骨董疲れしたあとは、モールから車で二十分くらいのケトル・モレイン・ステートパーク(Kettle Moraine State Park)に行き、一周二マイルのループになったトレイルを、のんびりバードウォッチングをしながら散歩してきました。湿地帯を抜け、森に入り、今度は夏の花の咲き乱れる大草原をかすって、と変化のあるトレイルは小鳥の宝庫で、バードウォッチング大好きの母もパトリックも大喜びでした。インディゴ・バンティングやスカーレット・タネジャー、レッド・ヘッディッド・ウッドペッカーなど、見たことはあっても普段なかなかお目にかかれない小鳥がいるかと思えば、見たこともない色とりどりな小鳥も沢山いて、いつもはバードウォッチング狂とは言えない私も興奮してしまいました。湿地帯ではなんとビーバーまで目撃(なにやらものすごい水音を立てて、お昼ごはんの後を追っていました...笑)。野生のビーバーを見るなんて初めてです!

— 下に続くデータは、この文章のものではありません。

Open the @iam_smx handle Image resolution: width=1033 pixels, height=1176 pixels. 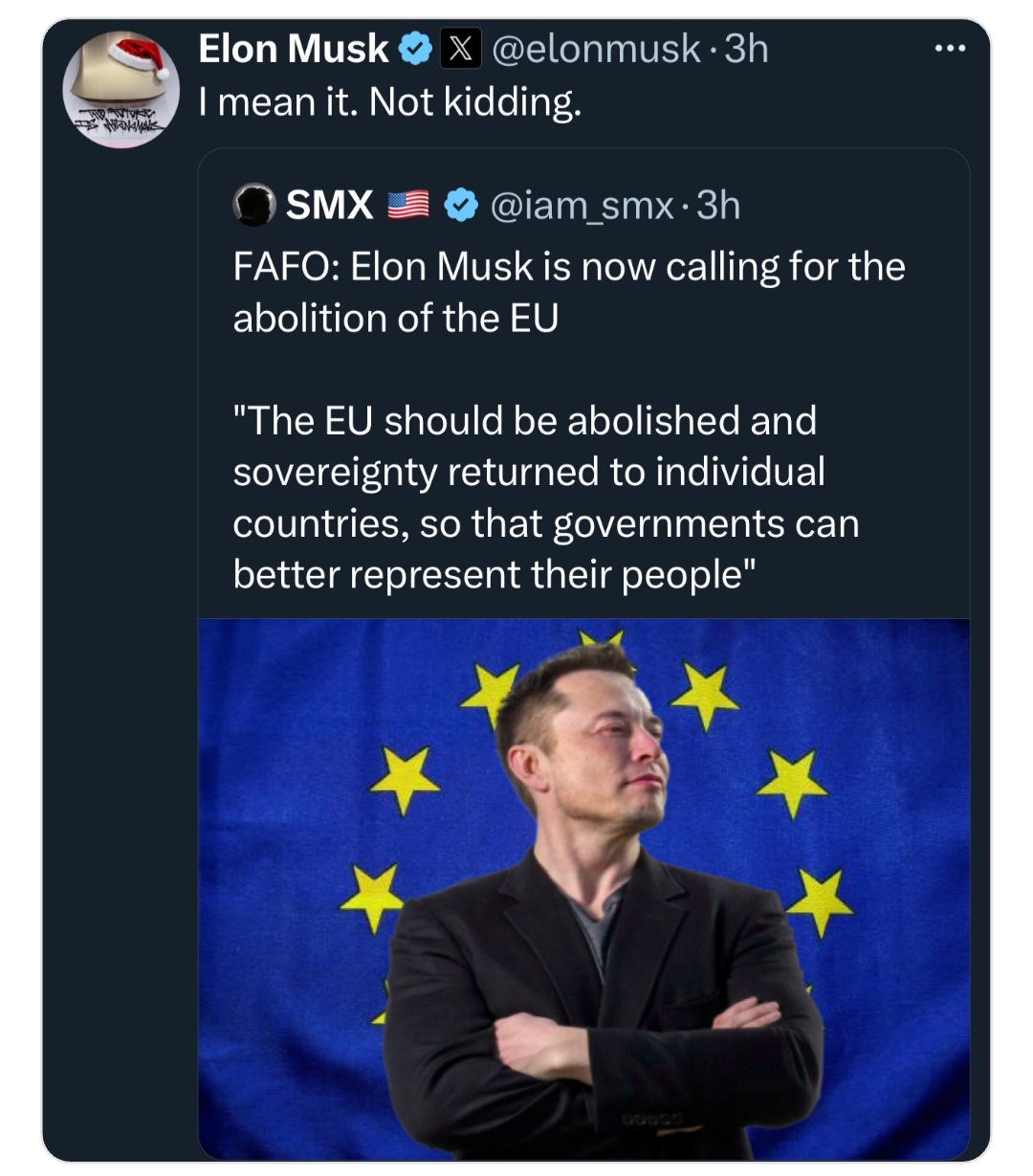(x=582, y=205)
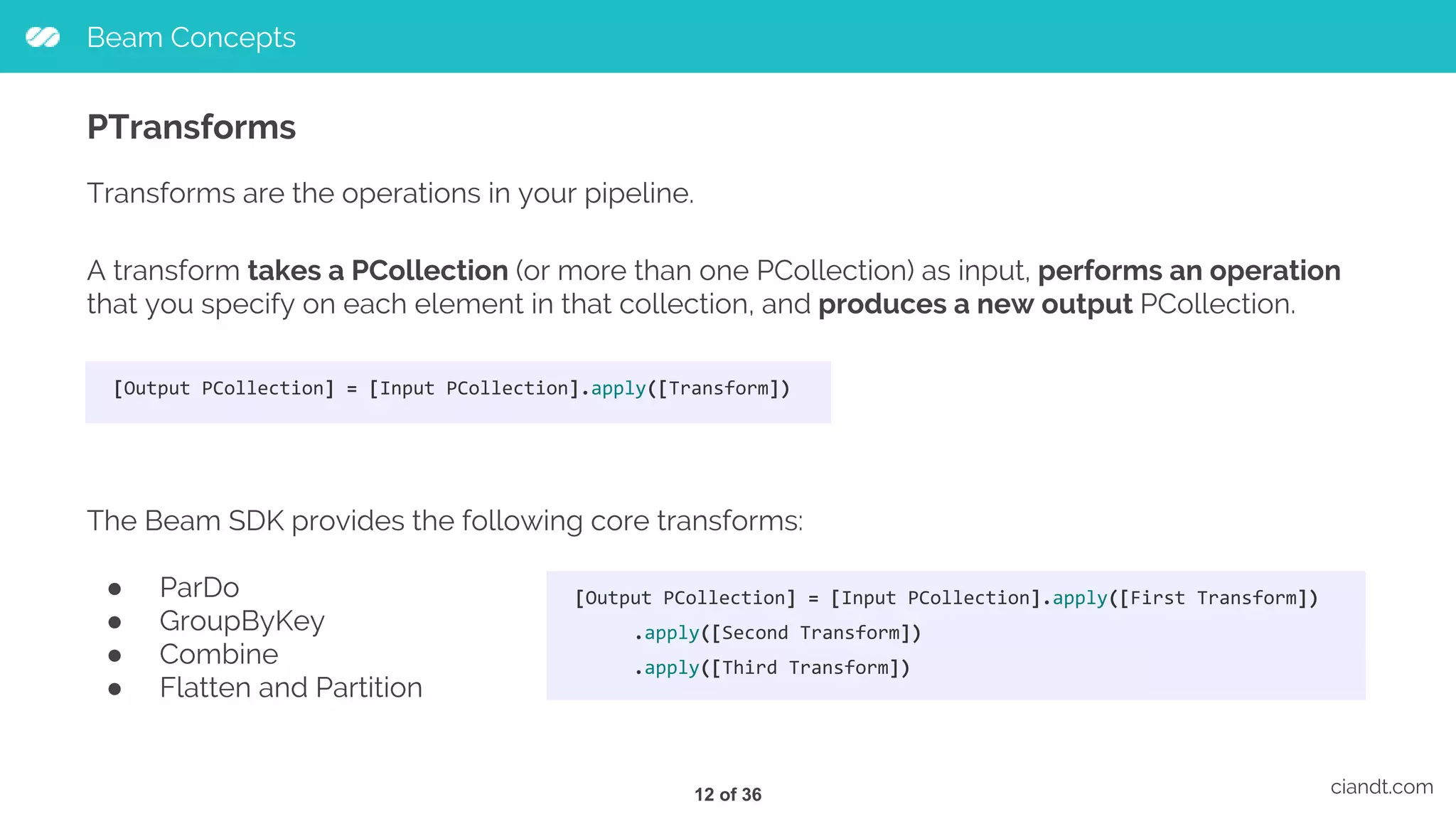Click the bold "performs an operation" text

(x=1189, y=271)
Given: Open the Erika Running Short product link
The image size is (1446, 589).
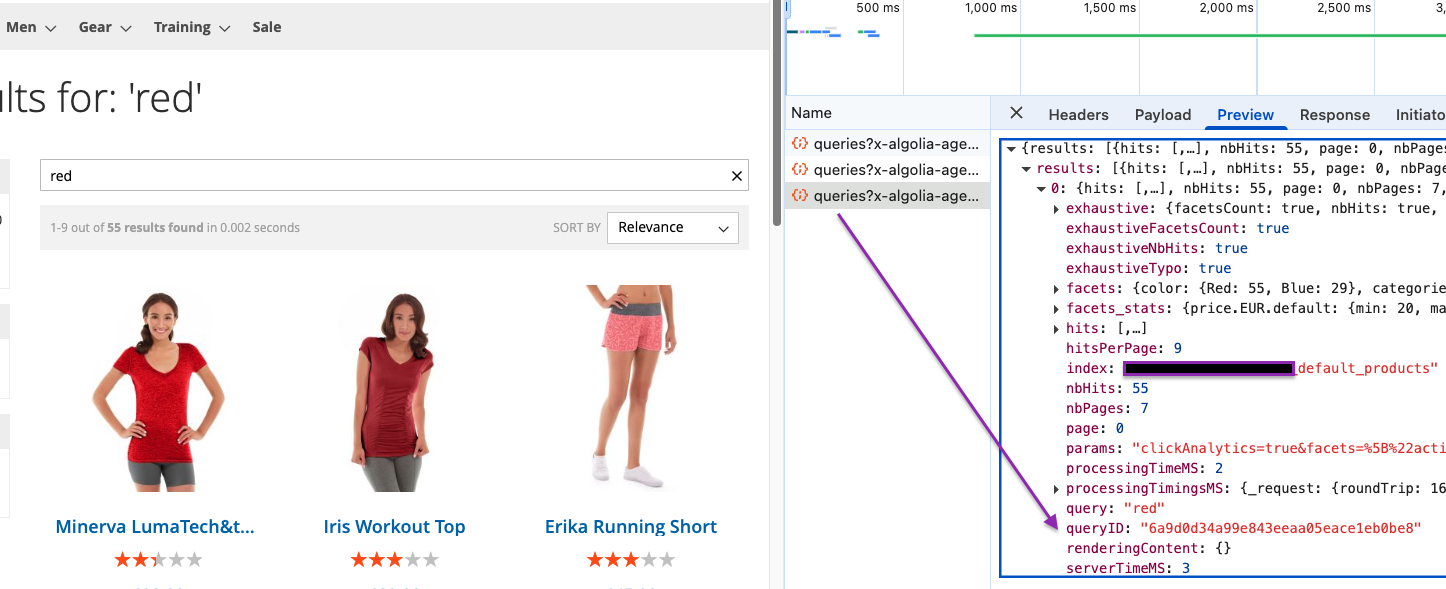Looking at the screenshot, I should (x=631, y=527).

あっちで止まり、こっちで止まり、とのろのろ歩いていたら、たった二マイルのコースに一時間も掛かってしまい、駐車場に戻ってくるころには三人とも腹ぺこ。途中で見かけたカルヴァーズ(Culver's)というソフトクリームのおいしいファーストフード店で遅いお昼にしました。朝あんなにコッテリしたものを山ほど食べたのにお昼もこれではなぁ、と思いつつも、アメリカの田舎のこととて気の利いたものをちょこっと出してくれるようなお店は見つかるはずもなく、ファーストフードにしてはおいしいこのお店へ。もちろん、ソフトクリームも食べましたよ(爆)。

Caramel Cashew Sundae @ Culver's

三人で一番小さいのを一つ買って分けたので、罪悪感も三分の一(なのか?)。カシューナッツの塩味が利いていて、アメリカ人の好きなスィート&ソルティーの絶妙な組み合わせで、結構おいしかったです。お腹は一杯だし、一日フルに稼働した疲れもあって、帰りの運転は睡魔との戦いでしたが、久しぶりに遠出して楽しかったぁ〜。